(WHAT THIS TASK INVOLVES):
Pull out every line of the material below that contains the string "button", matching case exactly.

(SUPPLIED MATERIAL):
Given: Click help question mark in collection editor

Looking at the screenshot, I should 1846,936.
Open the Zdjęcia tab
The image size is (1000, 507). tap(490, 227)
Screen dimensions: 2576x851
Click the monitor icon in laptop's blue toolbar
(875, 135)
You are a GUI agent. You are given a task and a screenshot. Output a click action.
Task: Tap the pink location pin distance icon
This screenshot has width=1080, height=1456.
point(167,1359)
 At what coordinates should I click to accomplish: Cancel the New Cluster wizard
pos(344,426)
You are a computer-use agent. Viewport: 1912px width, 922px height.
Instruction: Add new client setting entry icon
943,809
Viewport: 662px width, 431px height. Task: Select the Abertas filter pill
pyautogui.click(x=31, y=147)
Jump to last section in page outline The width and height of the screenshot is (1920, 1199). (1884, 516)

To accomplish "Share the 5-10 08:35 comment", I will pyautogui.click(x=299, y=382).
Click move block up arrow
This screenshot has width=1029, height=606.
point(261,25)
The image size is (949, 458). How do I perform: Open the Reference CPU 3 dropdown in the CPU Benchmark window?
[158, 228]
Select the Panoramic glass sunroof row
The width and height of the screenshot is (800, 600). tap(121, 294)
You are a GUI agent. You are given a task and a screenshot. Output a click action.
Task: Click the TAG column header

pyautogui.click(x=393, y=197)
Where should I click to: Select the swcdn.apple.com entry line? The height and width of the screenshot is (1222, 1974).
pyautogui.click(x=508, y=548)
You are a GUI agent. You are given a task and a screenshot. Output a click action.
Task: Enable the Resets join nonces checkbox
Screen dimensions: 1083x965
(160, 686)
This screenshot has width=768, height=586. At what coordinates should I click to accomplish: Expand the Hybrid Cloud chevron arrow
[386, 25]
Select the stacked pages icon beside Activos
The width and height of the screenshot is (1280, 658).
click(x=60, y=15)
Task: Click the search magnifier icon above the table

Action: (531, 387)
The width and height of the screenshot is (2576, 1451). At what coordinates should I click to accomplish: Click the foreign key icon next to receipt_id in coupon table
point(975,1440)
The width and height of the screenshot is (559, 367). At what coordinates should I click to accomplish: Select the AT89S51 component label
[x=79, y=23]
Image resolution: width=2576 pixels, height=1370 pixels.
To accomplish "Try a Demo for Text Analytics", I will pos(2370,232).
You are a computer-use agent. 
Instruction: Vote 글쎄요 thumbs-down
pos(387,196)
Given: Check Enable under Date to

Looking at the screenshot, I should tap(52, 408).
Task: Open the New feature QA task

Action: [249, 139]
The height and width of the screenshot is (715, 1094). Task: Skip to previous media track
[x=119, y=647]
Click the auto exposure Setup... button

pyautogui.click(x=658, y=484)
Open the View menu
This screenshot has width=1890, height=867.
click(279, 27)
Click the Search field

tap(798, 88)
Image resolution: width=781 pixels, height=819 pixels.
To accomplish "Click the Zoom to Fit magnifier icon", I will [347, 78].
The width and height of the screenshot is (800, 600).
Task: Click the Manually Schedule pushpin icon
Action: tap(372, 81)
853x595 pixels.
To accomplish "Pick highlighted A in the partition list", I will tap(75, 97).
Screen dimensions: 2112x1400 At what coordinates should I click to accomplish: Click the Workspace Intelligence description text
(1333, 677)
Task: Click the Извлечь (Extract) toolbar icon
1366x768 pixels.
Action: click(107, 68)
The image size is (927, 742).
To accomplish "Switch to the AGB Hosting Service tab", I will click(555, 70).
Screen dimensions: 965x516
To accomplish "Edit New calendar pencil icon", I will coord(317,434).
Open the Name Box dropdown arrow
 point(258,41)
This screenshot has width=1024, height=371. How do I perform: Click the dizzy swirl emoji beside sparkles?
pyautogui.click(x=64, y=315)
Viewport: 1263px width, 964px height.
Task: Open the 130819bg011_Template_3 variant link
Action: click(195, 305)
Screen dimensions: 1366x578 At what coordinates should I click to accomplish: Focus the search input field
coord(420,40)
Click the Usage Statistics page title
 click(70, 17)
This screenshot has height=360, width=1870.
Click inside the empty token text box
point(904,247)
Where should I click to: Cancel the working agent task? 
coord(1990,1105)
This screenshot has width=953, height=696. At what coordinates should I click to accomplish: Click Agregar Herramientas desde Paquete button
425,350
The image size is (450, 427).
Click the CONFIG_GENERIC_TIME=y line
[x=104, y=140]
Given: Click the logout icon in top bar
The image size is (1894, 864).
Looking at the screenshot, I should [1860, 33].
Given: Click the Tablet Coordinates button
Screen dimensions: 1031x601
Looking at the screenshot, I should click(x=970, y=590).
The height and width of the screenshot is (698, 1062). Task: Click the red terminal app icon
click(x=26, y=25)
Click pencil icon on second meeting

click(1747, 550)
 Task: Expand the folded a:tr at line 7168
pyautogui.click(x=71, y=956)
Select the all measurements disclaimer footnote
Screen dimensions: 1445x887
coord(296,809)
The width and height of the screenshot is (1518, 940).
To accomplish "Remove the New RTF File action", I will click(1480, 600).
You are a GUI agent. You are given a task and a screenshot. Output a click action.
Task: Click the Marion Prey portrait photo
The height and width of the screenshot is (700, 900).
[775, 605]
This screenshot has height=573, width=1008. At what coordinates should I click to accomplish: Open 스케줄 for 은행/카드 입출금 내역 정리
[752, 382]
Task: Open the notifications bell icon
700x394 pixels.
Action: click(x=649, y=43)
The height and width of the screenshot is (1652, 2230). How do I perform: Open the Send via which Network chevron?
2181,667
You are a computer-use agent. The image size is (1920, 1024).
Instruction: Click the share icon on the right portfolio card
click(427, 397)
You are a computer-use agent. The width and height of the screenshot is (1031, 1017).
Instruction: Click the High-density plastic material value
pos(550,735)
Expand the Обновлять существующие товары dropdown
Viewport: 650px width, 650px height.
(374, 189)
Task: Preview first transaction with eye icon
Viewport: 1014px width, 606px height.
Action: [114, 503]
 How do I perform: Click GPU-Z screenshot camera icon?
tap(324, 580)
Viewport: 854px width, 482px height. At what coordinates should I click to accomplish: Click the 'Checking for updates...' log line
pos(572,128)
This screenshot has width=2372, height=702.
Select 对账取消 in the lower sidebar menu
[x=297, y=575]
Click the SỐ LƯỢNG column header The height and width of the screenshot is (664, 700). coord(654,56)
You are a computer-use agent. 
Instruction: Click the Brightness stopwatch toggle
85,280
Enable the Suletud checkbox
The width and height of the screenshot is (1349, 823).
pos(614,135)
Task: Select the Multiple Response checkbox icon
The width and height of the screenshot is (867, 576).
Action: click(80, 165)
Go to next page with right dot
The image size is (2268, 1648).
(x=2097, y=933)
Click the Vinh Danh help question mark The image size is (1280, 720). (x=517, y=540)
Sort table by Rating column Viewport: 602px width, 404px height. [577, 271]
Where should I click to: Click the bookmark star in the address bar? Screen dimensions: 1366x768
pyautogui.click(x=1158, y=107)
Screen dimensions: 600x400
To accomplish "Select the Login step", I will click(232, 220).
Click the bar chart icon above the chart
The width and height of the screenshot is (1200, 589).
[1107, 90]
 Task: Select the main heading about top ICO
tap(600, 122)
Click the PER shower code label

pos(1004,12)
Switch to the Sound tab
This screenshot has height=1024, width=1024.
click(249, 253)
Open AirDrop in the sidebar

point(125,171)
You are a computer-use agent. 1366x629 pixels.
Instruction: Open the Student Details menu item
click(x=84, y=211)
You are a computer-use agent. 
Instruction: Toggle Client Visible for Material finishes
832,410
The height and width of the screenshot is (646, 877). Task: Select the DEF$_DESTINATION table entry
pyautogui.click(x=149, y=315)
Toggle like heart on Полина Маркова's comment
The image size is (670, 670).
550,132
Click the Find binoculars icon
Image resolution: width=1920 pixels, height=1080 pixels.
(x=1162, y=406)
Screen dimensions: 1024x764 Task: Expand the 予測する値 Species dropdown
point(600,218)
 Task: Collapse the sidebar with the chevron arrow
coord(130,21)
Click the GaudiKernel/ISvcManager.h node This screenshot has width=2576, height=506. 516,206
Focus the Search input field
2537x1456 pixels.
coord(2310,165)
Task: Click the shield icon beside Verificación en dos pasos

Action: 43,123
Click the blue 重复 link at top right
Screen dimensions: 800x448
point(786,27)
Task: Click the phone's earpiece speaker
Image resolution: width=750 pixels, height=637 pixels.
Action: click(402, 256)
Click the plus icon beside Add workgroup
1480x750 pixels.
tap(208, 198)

(REPLY TO THE TASK):
Click the auto exposure Setup... button
This screenshot has width=953, height=696. At what coordinates should I click to accomplish: Click Agregar Herramientas desde Paquete button
Given: Click the Tablet Coordinates button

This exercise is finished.